→ Data to use

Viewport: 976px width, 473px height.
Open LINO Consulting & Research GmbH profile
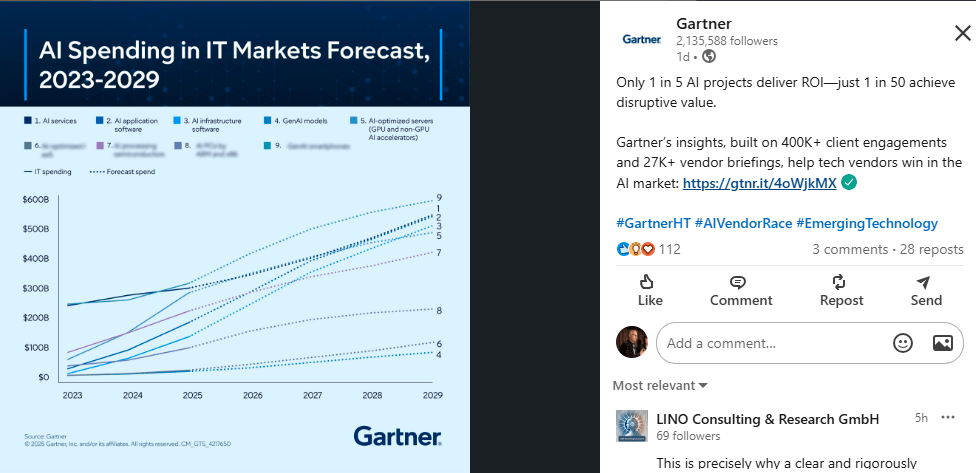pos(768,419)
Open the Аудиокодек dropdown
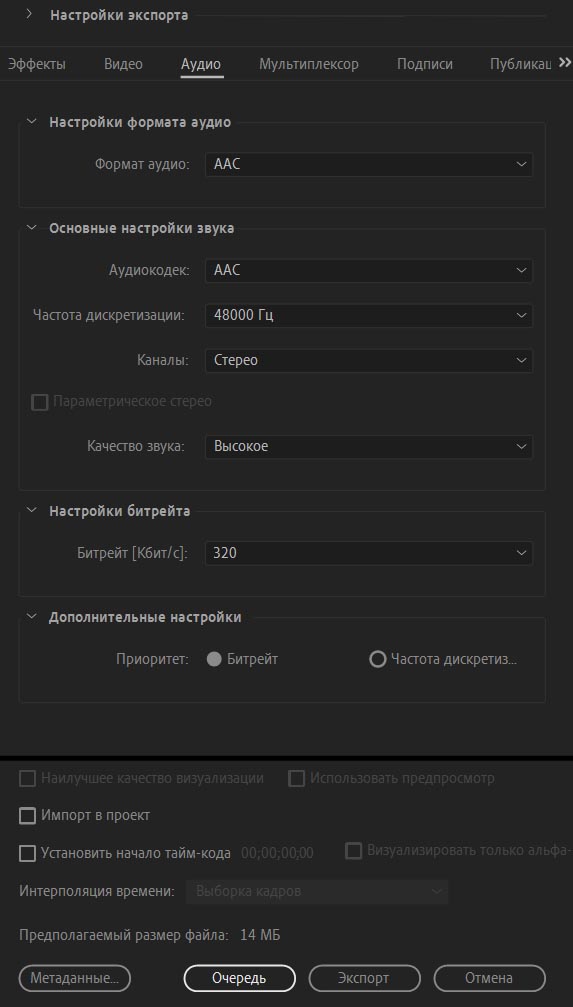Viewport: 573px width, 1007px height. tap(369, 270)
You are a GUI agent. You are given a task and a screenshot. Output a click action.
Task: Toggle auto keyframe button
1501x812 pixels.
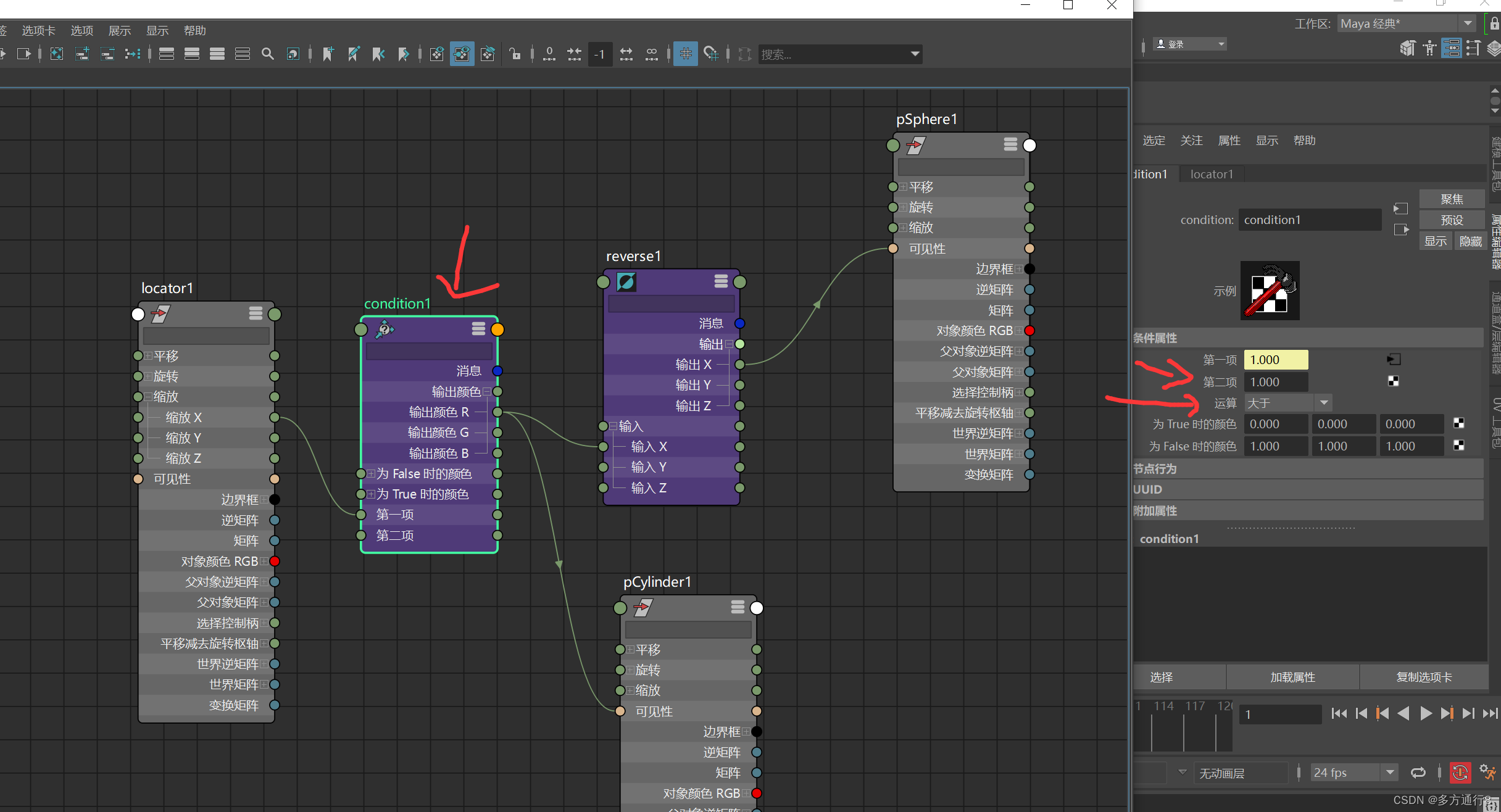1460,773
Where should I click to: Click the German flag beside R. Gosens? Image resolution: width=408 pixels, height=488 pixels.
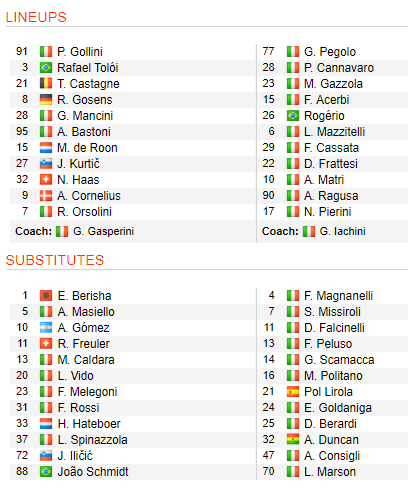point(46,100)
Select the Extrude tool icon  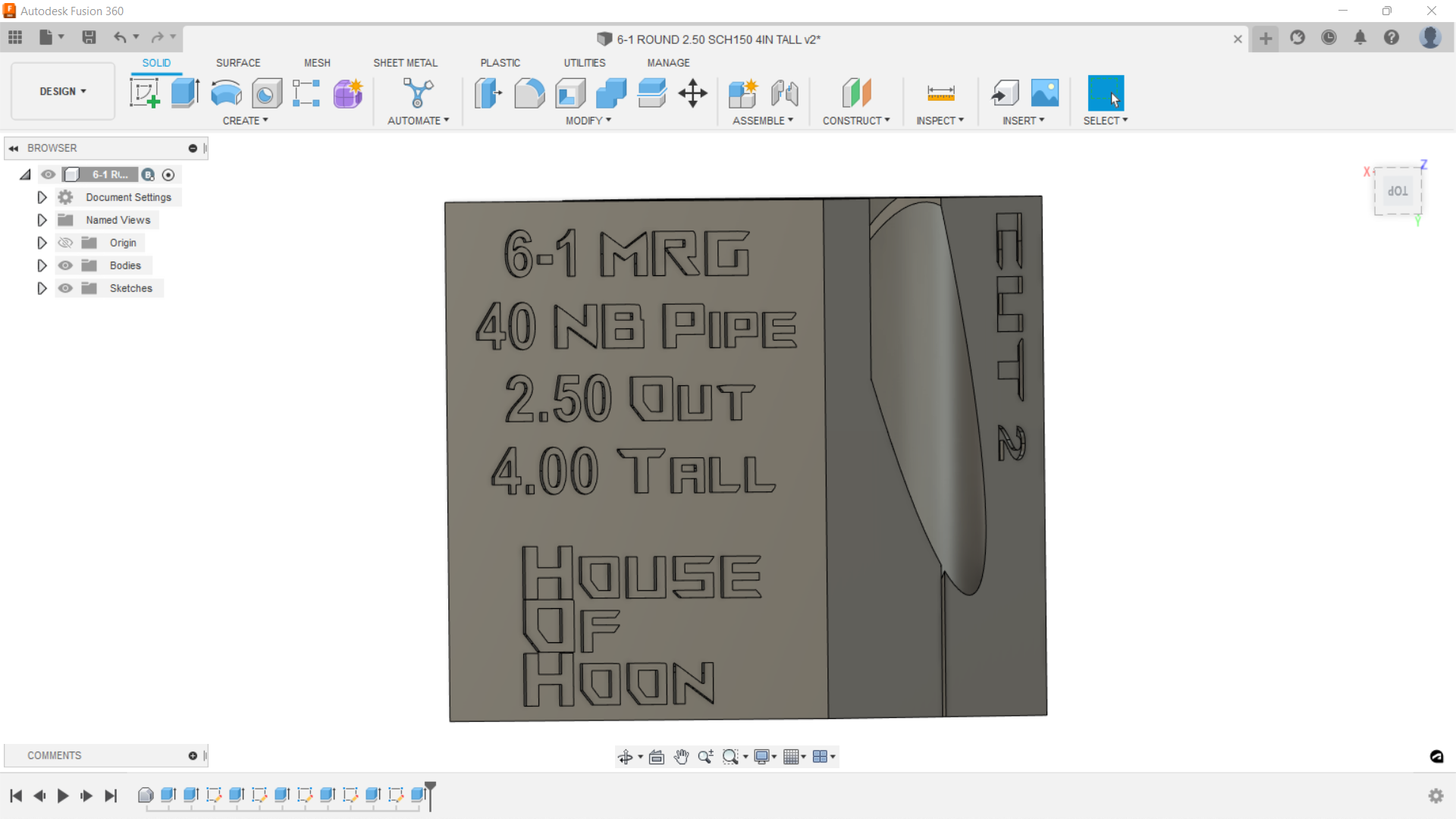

→ Task goal
Could you return each line of the listing above verbatim, with the pictures left out?

→ Task answer
Viewport: 976px width, 473px height.
Open LINO Consulting & Research GmbH profile
pos(768,419)
Open the Аудиокодек dropdown
Viewport: 573px width, 1007px height. tap(369, 270)
You are a GUI agent. You are given a task and a screenshot. Output a click action.
Task: Toggle auto keyframe button
1501x812 pixels.
1460,773
Where should I click to: Click the German flag beside R. Gosens? Image resolution: width=408 pixels, height=488 pixels.
point(46,100)
Select the Extrude tool icon  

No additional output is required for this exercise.